### Records
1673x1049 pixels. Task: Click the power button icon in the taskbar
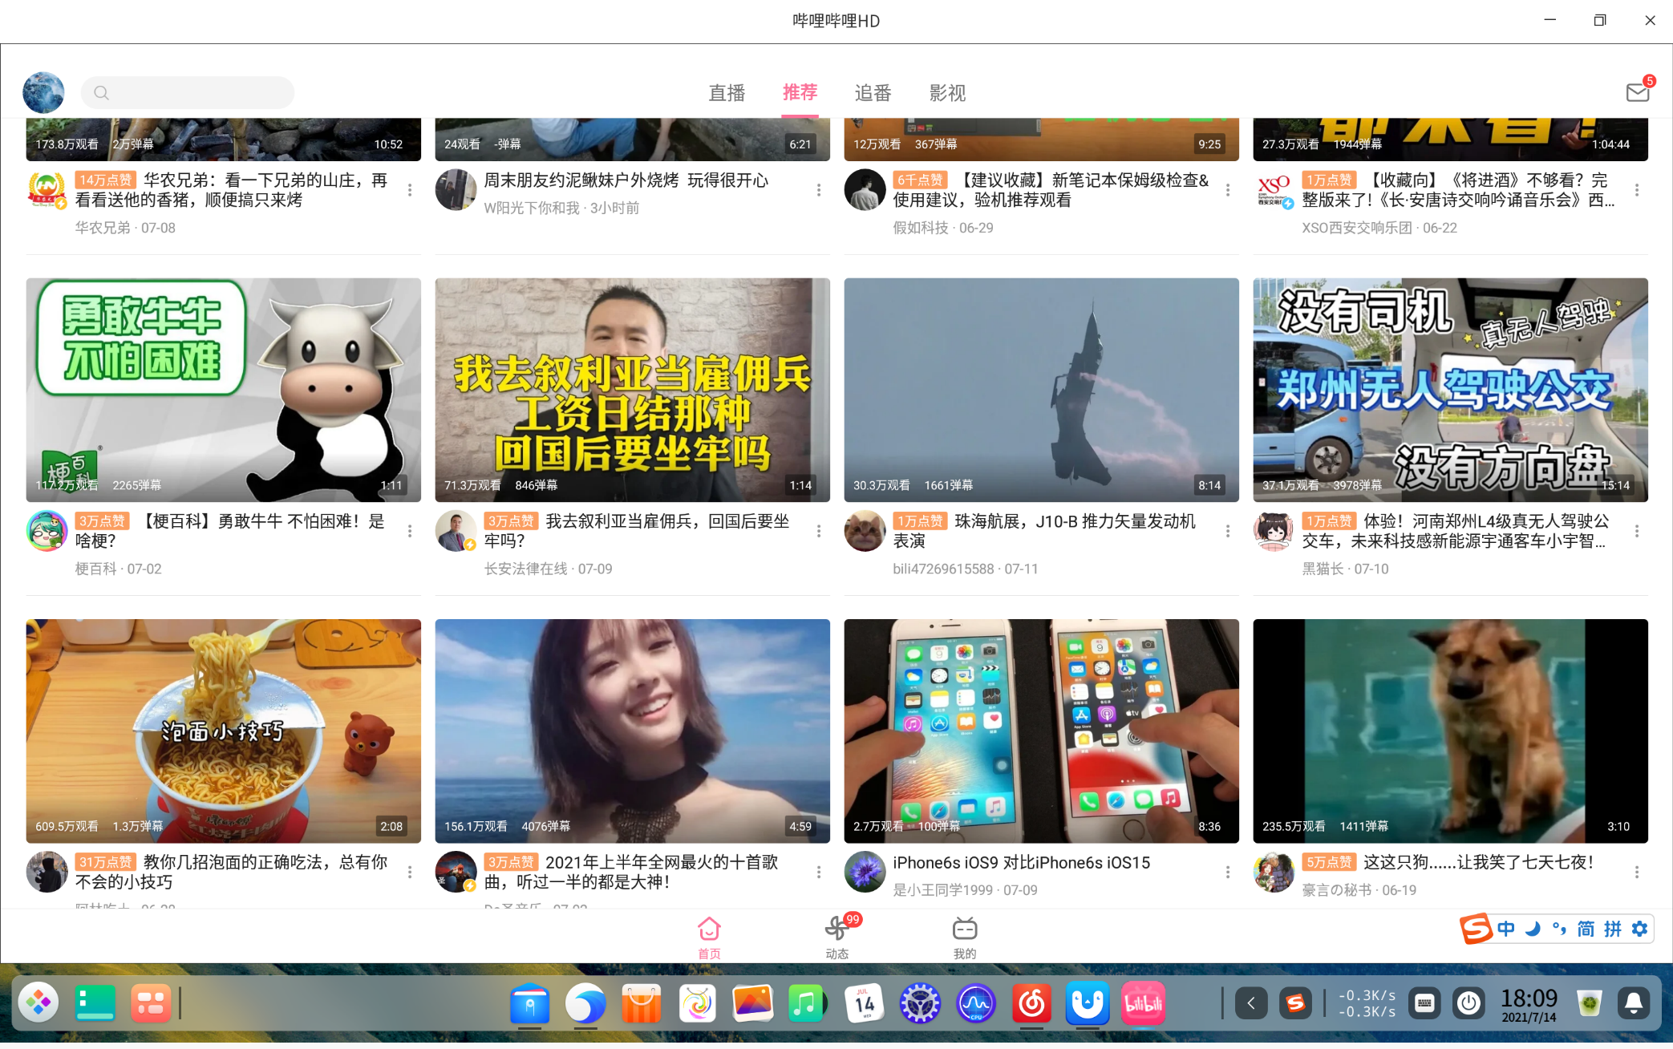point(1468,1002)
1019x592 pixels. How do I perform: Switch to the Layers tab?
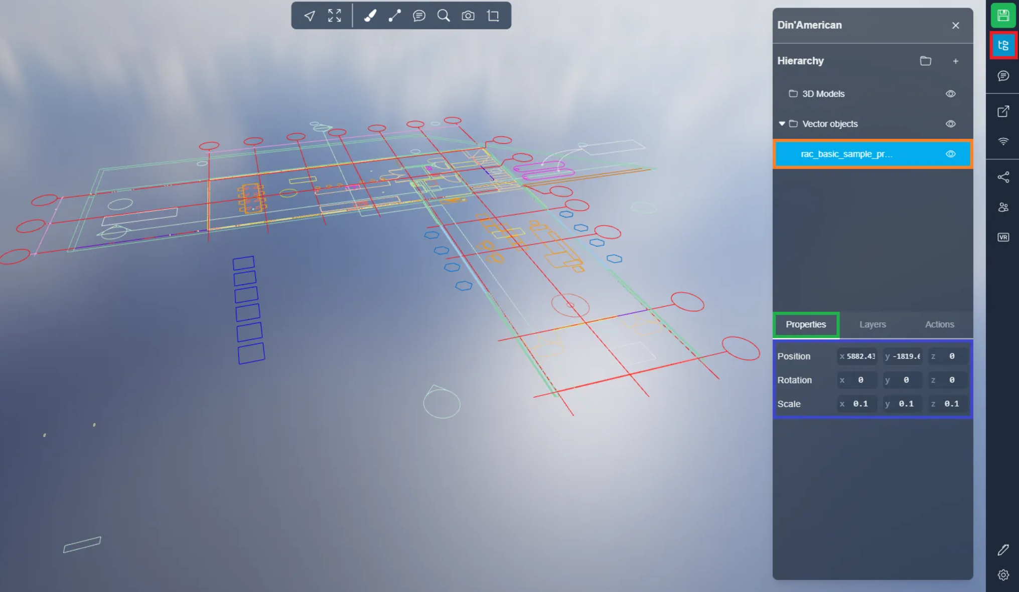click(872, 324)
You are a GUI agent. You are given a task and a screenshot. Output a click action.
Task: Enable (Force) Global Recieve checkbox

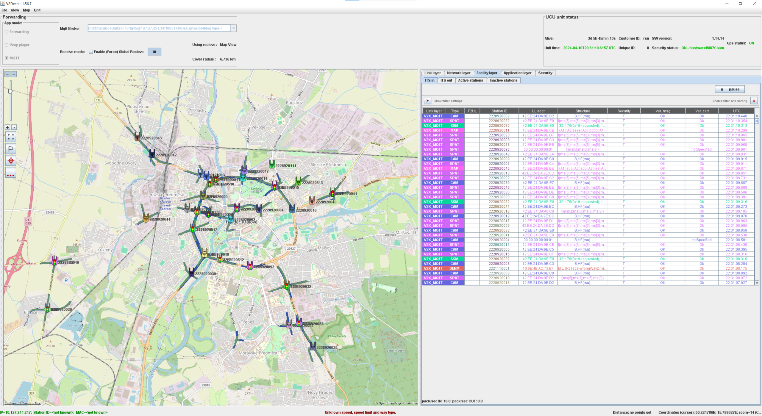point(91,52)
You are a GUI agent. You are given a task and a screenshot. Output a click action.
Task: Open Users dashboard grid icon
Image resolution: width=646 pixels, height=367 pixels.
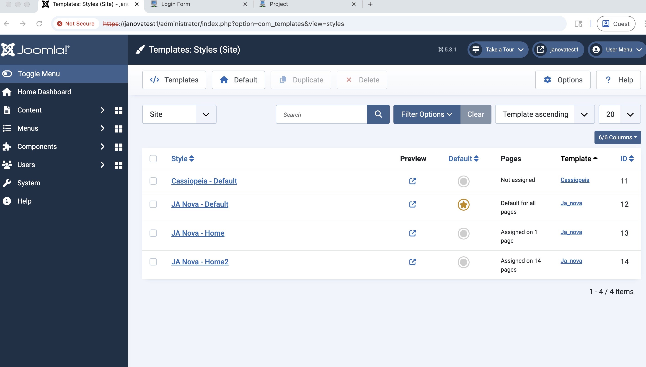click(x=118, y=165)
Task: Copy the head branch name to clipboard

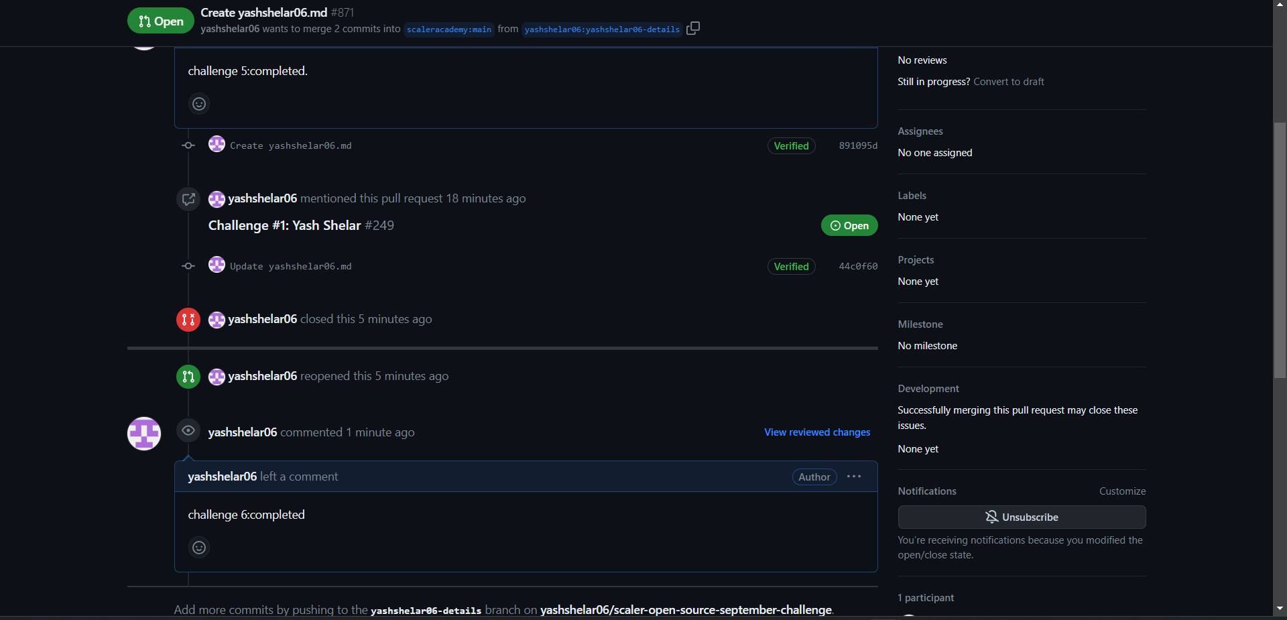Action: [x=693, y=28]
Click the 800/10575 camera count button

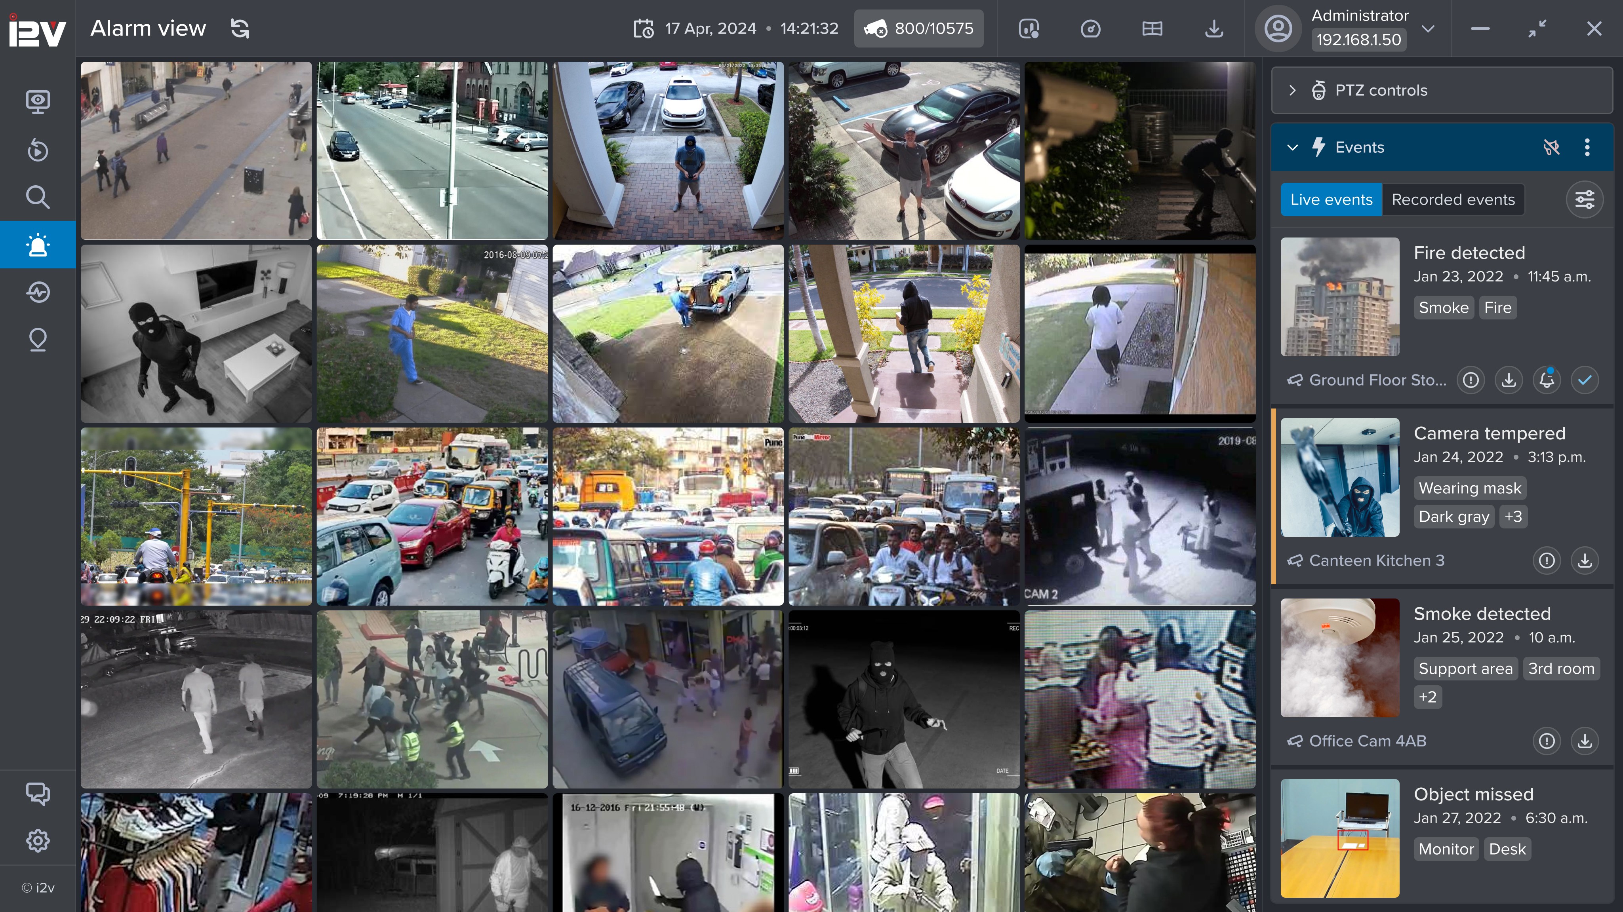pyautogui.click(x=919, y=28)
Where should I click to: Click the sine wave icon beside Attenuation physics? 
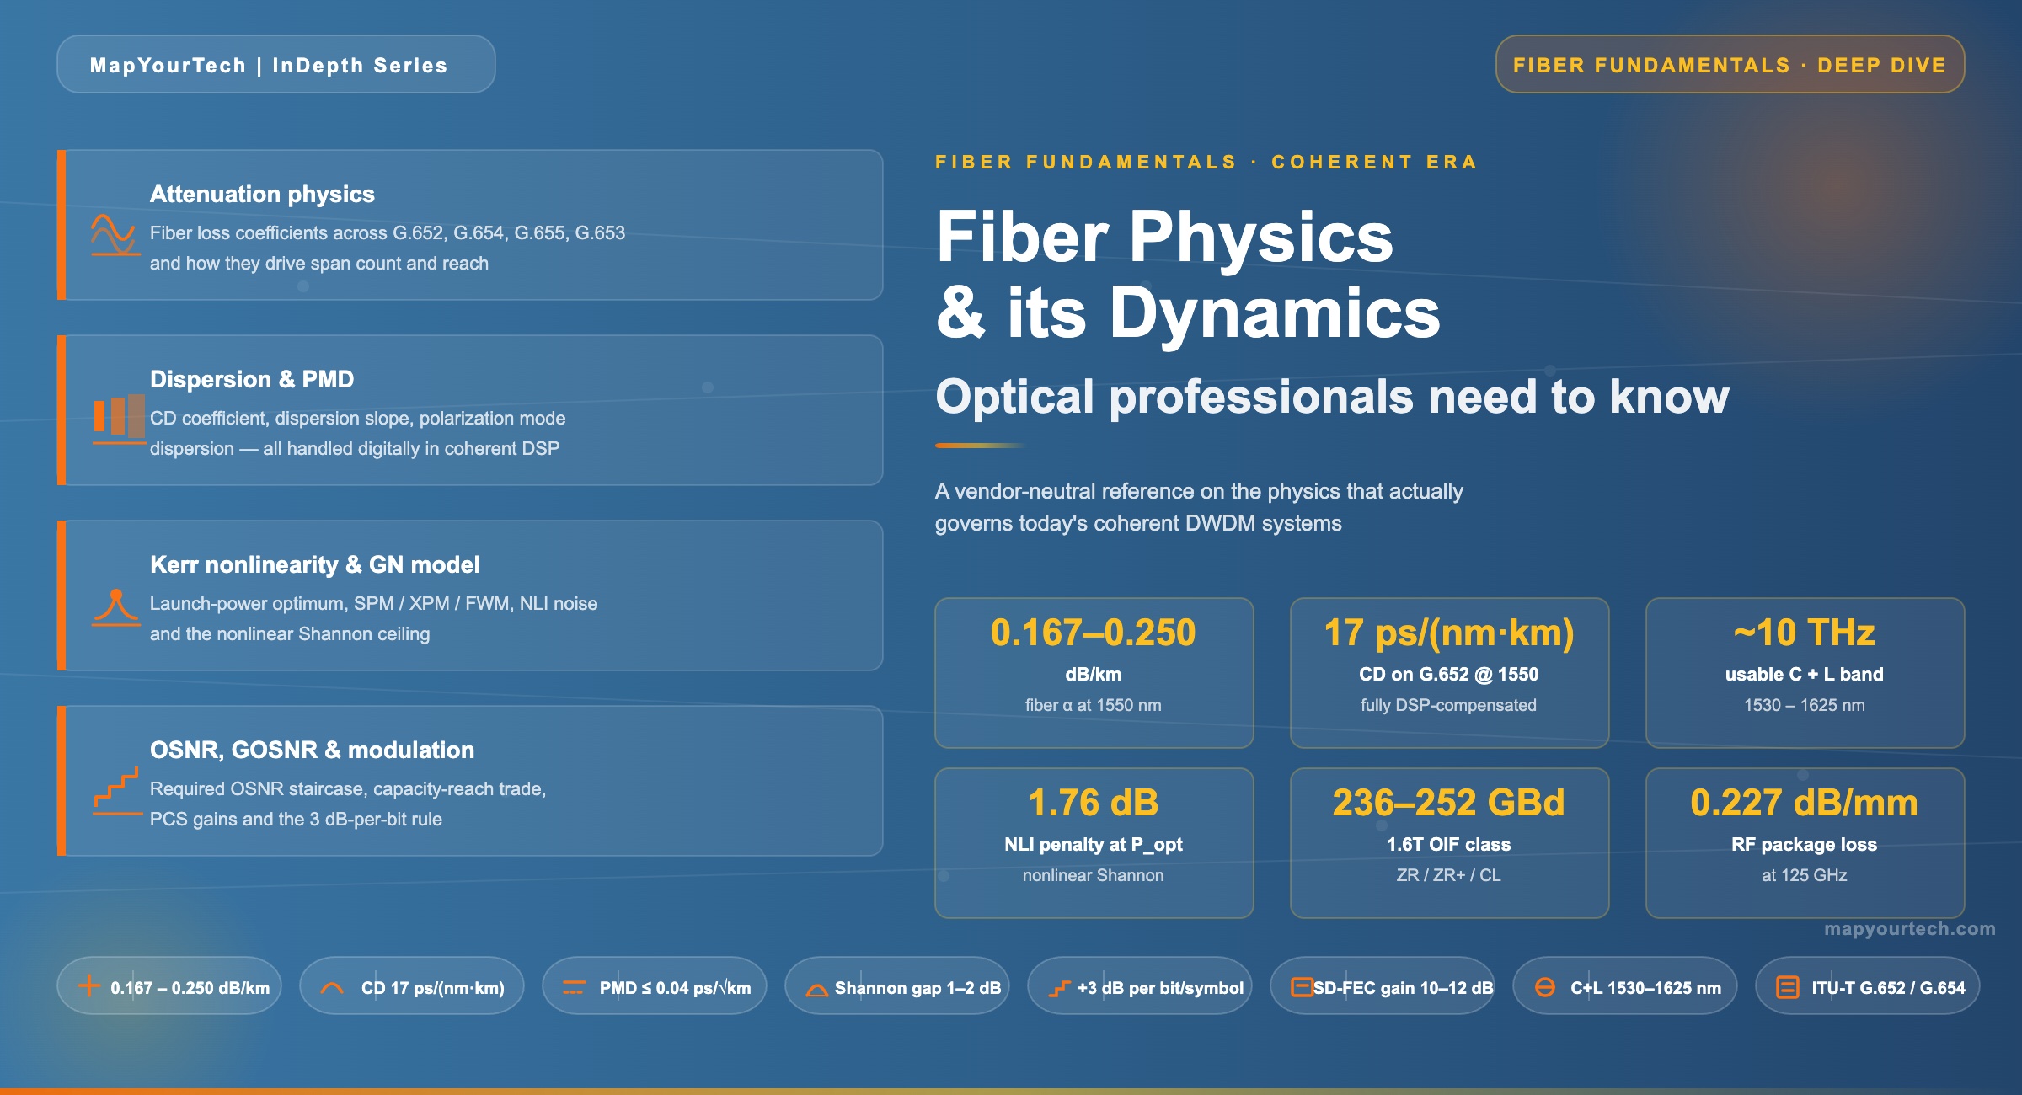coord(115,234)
######
These lines alone form the answer: the one containing "Task: Open Users dashboard grid icon" and every line after it through the end of the material, exactly as written, pictures left out.

_Task result_.
Task: Open Users dashboard grid icon
Image resolution: width=646 pixels, height=367 pixels.
click(x=118, y=165)
Task: Copy the head branch name to clipboard

Action: [x=693, y=28]
Click the 800/10575 camera count button

pyautogui.click(x=919, y=28)
Where should I click to: Click the sine wave icon beside Attenuation physics? 
coord(115,234)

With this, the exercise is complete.